Heather Cox Richardson:
Is it fair to say that there too, as people are experimenting with their spirituality and with psychedelic drugs in the 1970s, this idea of escaping to another world of freedom and beauty and power finds its way into Black music, into afro-futurism, and into this idea of there being, once again, we’re chosen, but in this case there’s not a downside, we’re chosen and we’re going to escape to something better. But I love the idea of Parliament and the galaxy that they create with the Funkapus and Dr. Funkenstein are, I hate to do this to you, but in so many ways reminiscent of Increase Mather.
Joanne Freeman:
Wow.
Heather Cox Richardson:
Well, but really, if you’re looking at that idea that you’ve got new technologies that prove you’re chosen, and that there is another world out there for you.
Joanne Freeman:
A higher meaning.
Heather Cox Richardson:
And a higher meaning, that thread runs through American history, and there’s no reason that the afronauts and Increase Mather aren’t really drawing from that same combination of being the chosen, confronting new technologies in a new landscape, and fears of what might be embedded in that at the same time.
Parliament (archival):
Funk upon a time, in the days of the Funkapus, the concept of specially designed afronauts, capable of funkatizing galaxies, was first laid on man child, but was later repossessed and placed among the secrets of the pyramids until a more positive attitude towards this most sacred phenomenon, clone the funk, could be acquired. There in these terrestrial projects it would wait, along with its cohabitants of kings and pharaohs, like sleeping beauties, or the kiss that would release them to multiply in the image of the chosen one, Dr. Funkenstein stuff, and funk is its only war. Did I frighten you?
Joanne Freeman:
So really, in a way, what we’re talking about again and again, and it’s the balance that shifts, in the current moment UFOs reflecting real fears, and some of these are very earthly grounded foreign relation fears, and as we said at the beginning, also real hopes that there’s a lot of emotion, and a lot of intention invested in what we think about UFOs at any given moment. And that, as we’ve seen throughout this episode, it permeates into popular culture, it potentially has an impact on politics, it infuses itself with religion, it has an impact on conceptions of race, that in one way or another the idea of aliens from someplace else beaming down here and, for better or worse, choosing us, has a real power to it that certainly helps explain some of the reasons why this is such a pervasive thread throughout American history.

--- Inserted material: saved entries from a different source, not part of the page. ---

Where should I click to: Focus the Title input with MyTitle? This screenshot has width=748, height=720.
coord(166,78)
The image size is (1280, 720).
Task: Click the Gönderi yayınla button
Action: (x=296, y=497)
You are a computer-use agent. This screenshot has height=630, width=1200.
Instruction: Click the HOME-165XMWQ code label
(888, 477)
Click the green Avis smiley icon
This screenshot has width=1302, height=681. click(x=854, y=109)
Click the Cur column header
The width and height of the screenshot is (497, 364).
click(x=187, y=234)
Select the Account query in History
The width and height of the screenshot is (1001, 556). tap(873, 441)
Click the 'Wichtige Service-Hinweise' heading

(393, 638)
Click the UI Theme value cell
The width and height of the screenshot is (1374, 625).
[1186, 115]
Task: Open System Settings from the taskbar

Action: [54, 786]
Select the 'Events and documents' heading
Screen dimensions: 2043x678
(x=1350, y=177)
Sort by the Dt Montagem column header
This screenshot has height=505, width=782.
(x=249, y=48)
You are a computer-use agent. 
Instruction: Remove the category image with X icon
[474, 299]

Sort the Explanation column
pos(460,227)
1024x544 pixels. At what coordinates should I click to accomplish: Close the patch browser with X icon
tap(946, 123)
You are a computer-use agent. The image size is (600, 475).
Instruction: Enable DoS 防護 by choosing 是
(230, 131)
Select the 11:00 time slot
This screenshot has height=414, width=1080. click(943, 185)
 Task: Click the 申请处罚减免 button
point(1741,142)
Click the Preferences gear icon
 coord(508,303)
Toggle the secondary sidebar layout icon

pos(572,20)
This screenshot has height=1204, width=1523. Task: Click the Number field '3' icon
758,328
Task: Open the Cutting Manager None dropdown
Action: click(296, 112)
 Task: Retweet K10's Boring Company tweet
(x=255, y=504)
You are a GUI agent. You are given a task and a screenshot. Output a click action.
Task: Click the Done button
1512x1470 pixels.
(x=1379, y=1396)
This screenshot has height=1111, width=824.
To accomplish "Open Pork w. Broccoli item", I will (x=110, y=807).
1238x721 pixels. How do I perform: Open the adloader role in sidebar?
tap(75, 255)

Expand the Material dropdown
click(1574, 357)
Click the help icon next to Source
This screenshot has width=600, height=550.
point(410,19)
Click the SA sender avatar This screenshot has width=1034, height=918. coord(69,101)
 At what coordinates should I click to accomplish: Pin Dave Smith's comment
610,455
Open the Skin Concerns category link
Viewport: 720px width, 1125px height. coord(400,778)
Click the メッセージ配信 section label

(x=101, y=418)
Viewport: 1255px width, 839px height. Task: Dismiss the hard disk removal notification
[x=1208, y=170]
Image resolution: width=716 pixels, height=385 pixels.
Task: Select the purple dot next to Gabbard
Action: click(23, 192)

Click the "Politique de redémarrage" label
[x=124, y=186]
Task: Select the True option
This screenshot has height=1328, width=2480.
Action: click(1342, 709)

In a way, it makes me want to link it a little bit in an American context to American exceptionalism, the idea that as a nation somehow we’re special, we’re better than the rest of the world, and in some ways UFOs, people who are looking at UFOs, the positive spin on that can be a version of that, which is somehow we’re chosen, like good old Increase Mather, who has been mentioned more in this episode than I would’ve expected.
Heather Cox Richardson:
If anybody had said an episode about UFOs would feature Increase Mather, I suspect that it would’ve surprised a lot of people.
Joanne Freeman:
That’s true.
Heather Cox Richardson:
But that, I think you’re exactly right, that idea that people in this country are chosen by some extraterrestrial.
Joanne Freeman:
Superior.
Heather Cox Richardson:
Extraterrestrial, superior beings of some sort, and that’s both a sign of exceptionalism, and the potential for disaster, has been a thread running through our history from the start.